Он замер шагах в пяти позади меня, потому что и сам всё понял. Понял вдруг. Понял внезапно, как гром среди ясного неба. Понял, но не может… не хочет признать.
– Мы пришли, Стив. – Я не смела поднять глаза. – Видишь, в её маленьком саду уже второй год растёт жасмин, как я и писала тебе в тех письмах…

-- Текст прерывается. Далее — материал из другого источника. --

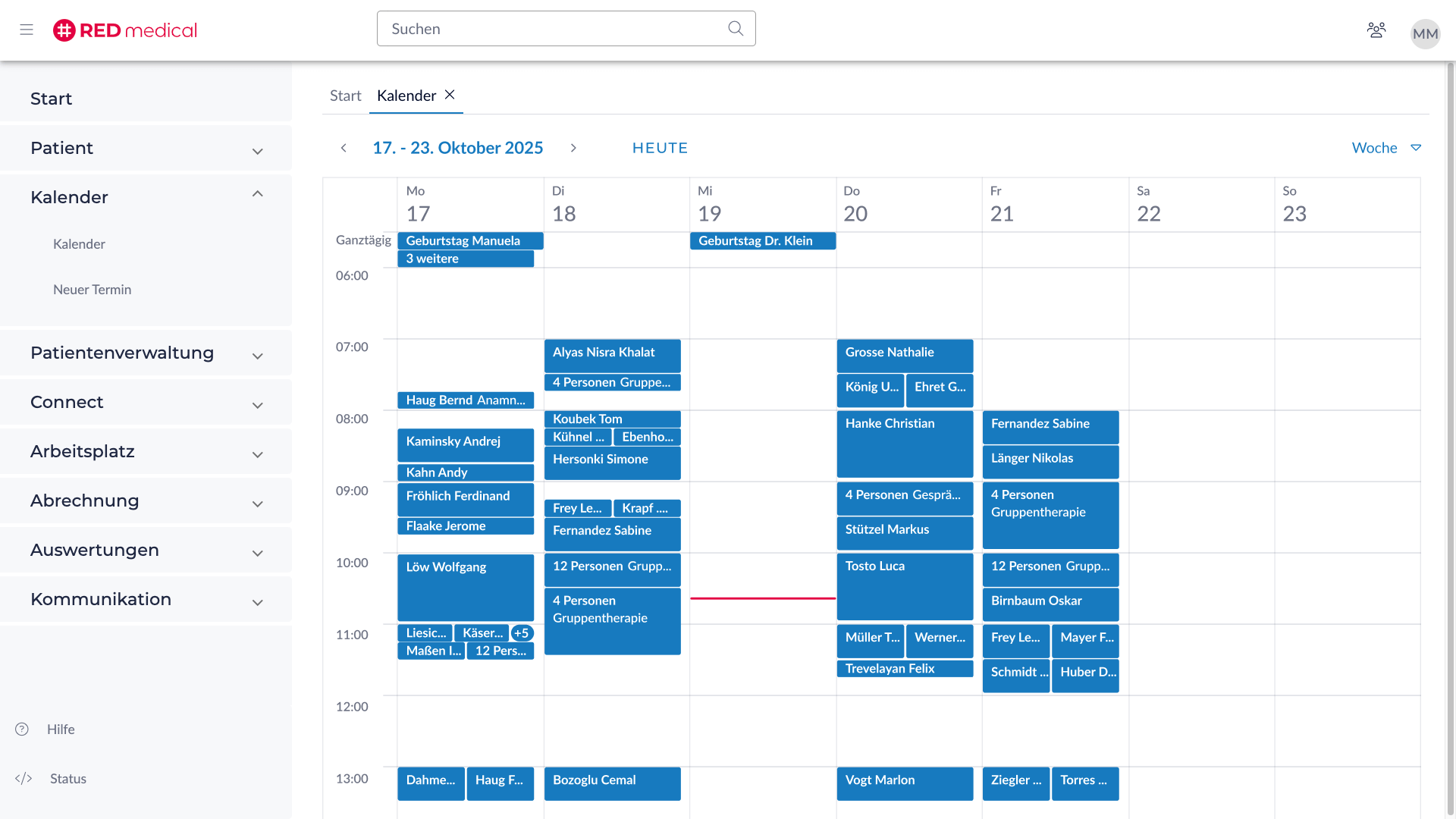Close the Kalender tab
This screenshot has height=819, width=1456.
pos(450,95)
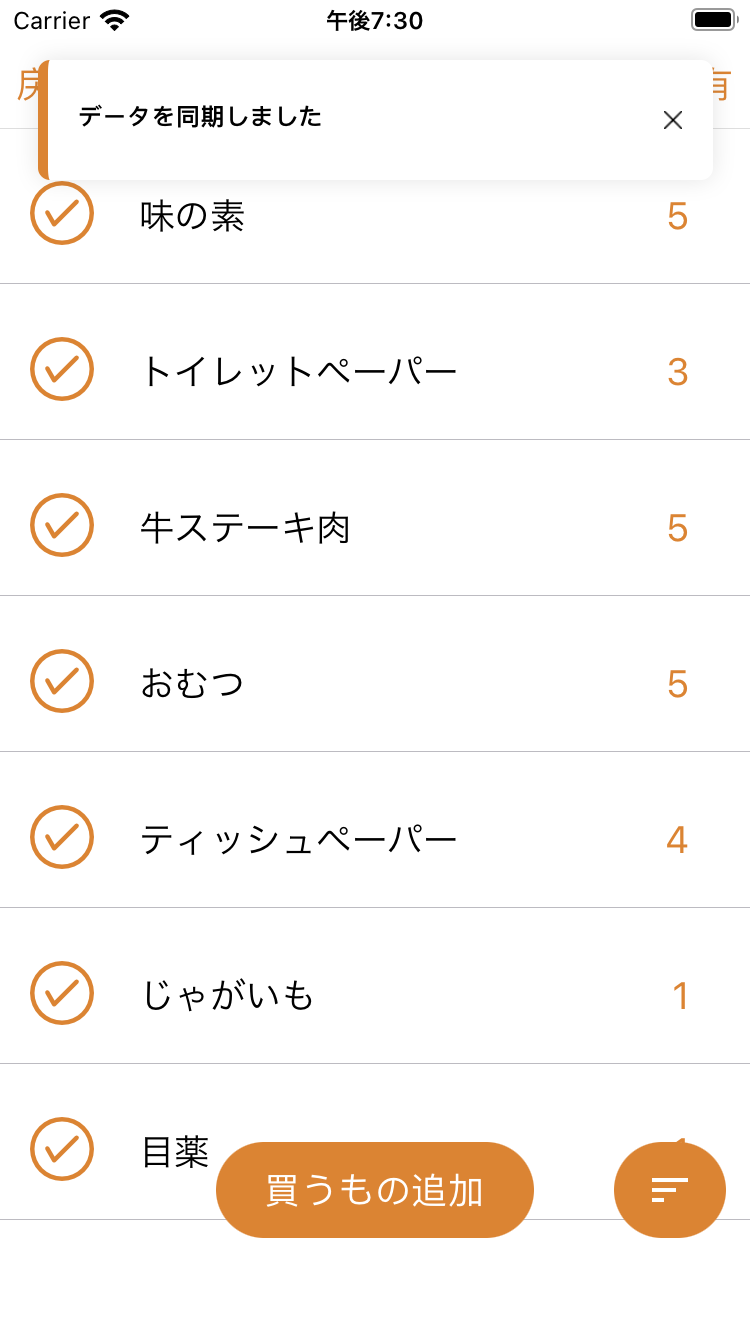
Task: Toggle the ティッシュペーパー check circle
Action: click(x=62, y=837)
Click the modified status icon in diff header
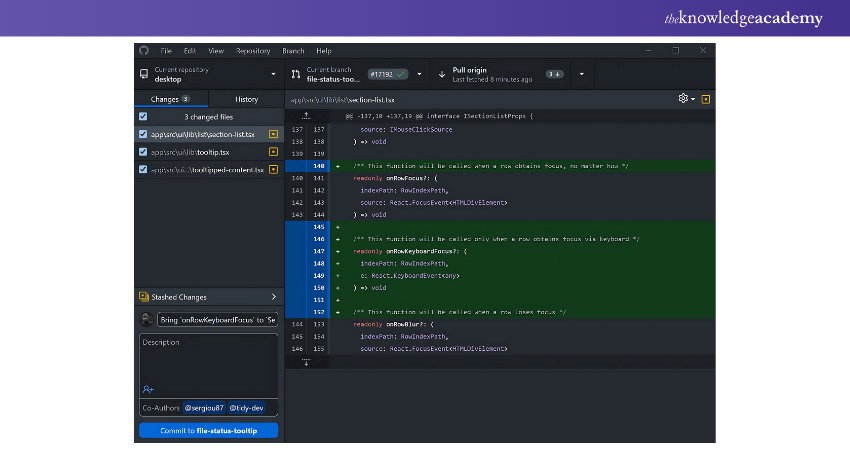850x450 pixels. tap(706, 99)
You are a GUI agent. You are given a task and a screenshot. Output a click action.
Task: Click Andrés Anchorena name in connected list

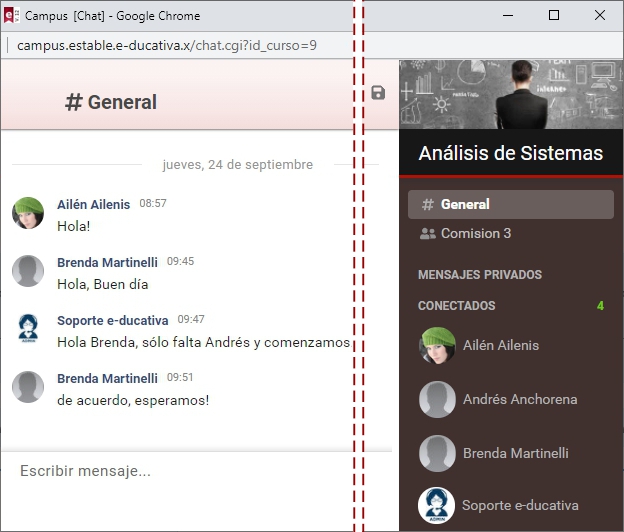pyautogui.click(x=519, y=399)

Стив медленно подошёл и замер, глядя и на табличку с золочёными буквами. Трясущиеся пальцы робко перебирали ветви молодого жасминового куста, словно это были локоны любимой женщины, плечи оседали, как если бы Стива растапливало что-то изнутри, наваливалось на него непосильным грузом.
– Странно… – тихо обронил он, и я ужаснулась – голос его стал вдруг прерывистым, по-настоящему стариковским, – в Эль-Монто жасмин уже три дня как расцвёл, а здесь – только набирает бутоны…
– Почти двести километров, Стив, может поэтому?.. – Мне срочно нужно было сказать какую-то глупость, ерунду или деловую информацию, чтобы не дрожал подбородок, чтобы не свербило в носу, и не щипало глаза. – Примерно через неделю и у нас зацветёт. Возьми пока это… – Я протянула ему увядший уже букет. – Прости, Стив. Прости…
Он кивнул, взял цветы. Аккуратно расстелил их у подножия камня.
– Я вернулся, Кейти… – Слёзы его, горе его были тихими, почти незаметными, но при взгляде на них внутри у меня всё переворачивалось от боли. – Видишь ли ты меня, родная? Слышишь ли? – И вдруг упал на колени, приник лбом к мраморным стопам ангела, сидящего на надгробии. – Я у твоих ног, родная… Кейти, как же это… Ведь я вернулся… видишь, милая, я вернулся…
Я не выдержала, заплакала, уткнувшись лицом в пахнущие жасмином ладони. О Боже, помоги ему, укрепи его! Нет в мире вины, которая не искупилась бы такой любовью, как нет и сердца, способного выдержать такую боль… Накажи меня, Господи, ибо я согрешила, но помоги ему! Укрепи его, Господи!
***
Мы медленно, очень медленно шли обратно. В полном молчании. Стив сильно вспотел, но словно не замечал этого, а я не решалась напомнить ему, что плащ можно снять… Наконец, он кивнул своим мыслям, повернул ко мне голову, но взгляд по-прежнему смотрел в пустоту:
– К чему лишние слова, правда Теа? Я тебя понял. Сегодня в три пополудни обратный экспресс на Эль-Монте, а до этого я, пожалуй, пройдусь по Бродвею, вспомню былое… Но ты не будешь против, если я приеду сюда ещё, когда жасмин всё-таки расцветёт? Понимаешь, она писала, что всегда ждала меня именно в эти дни…
И вдруг осёкся. Ну конечно вспомнил, что на самом деле те письма писала я! Оступился слегка, покачнулся, но предупреждающе вскинул руку, не давая мне подхватить его под локоть.
– Не переживай, Теа. Я справлюсь, вот только… – сойдя с аллеи, бессильно привалился к одному из из надгробий, – только отдохну немного.